## Activity
Nothing in the records may be changed; retype them in full.

[Material for the task]

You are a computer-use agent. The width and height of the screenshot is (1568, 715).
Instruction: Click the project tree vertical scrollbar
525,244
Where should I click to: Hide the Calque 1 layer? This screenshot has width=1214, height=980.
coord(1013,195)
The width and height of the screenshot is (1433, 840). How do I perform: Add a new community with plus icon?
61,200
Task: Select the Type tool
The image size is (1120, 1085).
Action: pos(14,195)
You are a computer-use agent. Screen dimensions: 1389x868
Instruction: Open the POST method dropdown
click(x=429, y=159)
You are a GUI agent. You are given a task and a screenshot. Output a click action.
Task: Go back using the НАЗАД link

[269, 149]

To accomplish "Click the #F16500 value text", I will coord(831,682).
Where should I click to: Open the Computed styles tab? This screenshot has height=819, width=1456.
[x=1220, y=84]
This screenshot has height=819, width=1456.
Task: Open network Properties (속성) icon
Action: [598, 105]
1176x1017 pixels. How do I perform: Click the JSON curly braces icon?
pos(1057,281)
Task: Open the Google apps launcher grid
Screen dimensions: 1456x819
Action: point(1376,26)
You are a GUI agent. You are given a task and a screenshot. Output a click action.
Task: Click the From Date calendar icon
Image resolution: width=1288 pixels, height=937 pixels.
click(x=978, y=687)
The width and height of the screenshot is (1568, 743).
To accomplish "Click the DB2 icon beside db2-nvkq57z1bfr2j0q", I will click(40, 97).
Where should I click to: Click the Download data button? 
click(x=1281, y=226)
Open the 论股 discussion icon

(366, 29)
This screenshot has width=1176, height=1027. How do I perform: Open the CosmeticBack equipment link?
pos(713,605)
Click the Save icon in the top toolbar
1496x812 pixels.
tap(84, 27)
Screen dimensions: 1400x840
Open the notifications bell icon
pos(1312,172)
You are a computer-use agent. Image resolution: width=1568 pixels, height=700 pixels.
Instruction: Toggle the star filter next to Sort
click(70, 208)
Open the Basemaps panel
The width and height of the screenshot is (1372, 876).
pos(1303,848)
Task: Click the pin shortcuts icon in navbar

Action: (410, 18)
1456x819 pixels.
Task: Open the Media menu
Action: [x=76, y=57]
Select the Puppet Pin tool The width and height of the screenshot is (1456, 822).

[/Material for the task]

## Response area
You are a computer-use agent. The width and height of the screenshot is (1568, 715).
Instruction: Click the project tree vertical scrollbar
525,244
Where should I click to: Hide the Calque 1 layer? This screenshot has width=1214, height=980.
coord(1013,195)
The width and height of the screenshot is (1433, 840). How do I perform: Add a new community with plus icon?
61,200
Task: Select the Type tool
The image size is (1120, 1085).
Action: pos(14,195)
You are a computer-use agent. Screen dimensions: 1389x868
Instruction: Open the POST method dropdown
click(x=429, y=159)
You are a GUI agent. You are given a task and a screenshot. Output a click action.
Task: Go back using the НАЗАД link

[269, 149]

To accomplish "Click the #F16500 value text", I will coord(831,682).
Where should I click to: Open the Computed styles tab? This screenshot has height=819, width=1456.
[x=1220, y=84]
This screenshot has height=819, width=1456.
Task: Open network Properties (속성) icon
Action: [598, 105]
1176x1017 pixels. How do I perform: Click the JSON curly braces icon?
pos(1057,281)
Task: Open the Google apps launcher grid
Screen dimensions: 1456x819
Action: point(1376,26)
You are a GUI agent. You are given a task and a screenshot. Output a click action.
Task: Click the From Date calendar icon
Image resolution: width=1288 pixels, height=937 pixels.
click(x=978, y=687)
The width and height of the screenshot is (1568, 743).
To accomplish "Click the DB2 icon beside db2-nvkq57z1bfr2j0q", I will click(40, 97).
Where should I click to: Click the Download data button? 
click(x=1281, y=226)
Open the 论股 discussion icon

(366, 29)
This screenshot has width=1176, height=1027. How do I perform: Open the CosmeticBack equipment link?
pos(713,605)
Click the Save icon in the top toolbar
1496x812 pixels.
tap(84, 27)
Screen dimensions: 1400x840
Open the notifications bell icon
pos(1312,172)
You are a computer-use agent. Image resolution: width=1568 pixels, height=700 pixels.
Instruction: Toggle the star filter next to Sort
click(70, 208)
Open the Basemaps panel
The width and height of the screenshot is (1372, 876).
pos(1303,848)
Task: Click the pin shortcuts icon in navbar

Action: (410, 18)
1456x819 pixels.
Task: Open the Media menu
Action: [x=76, y=57]
Select the Puppet Pin tool The width and height of the screenshot is (1456, 822).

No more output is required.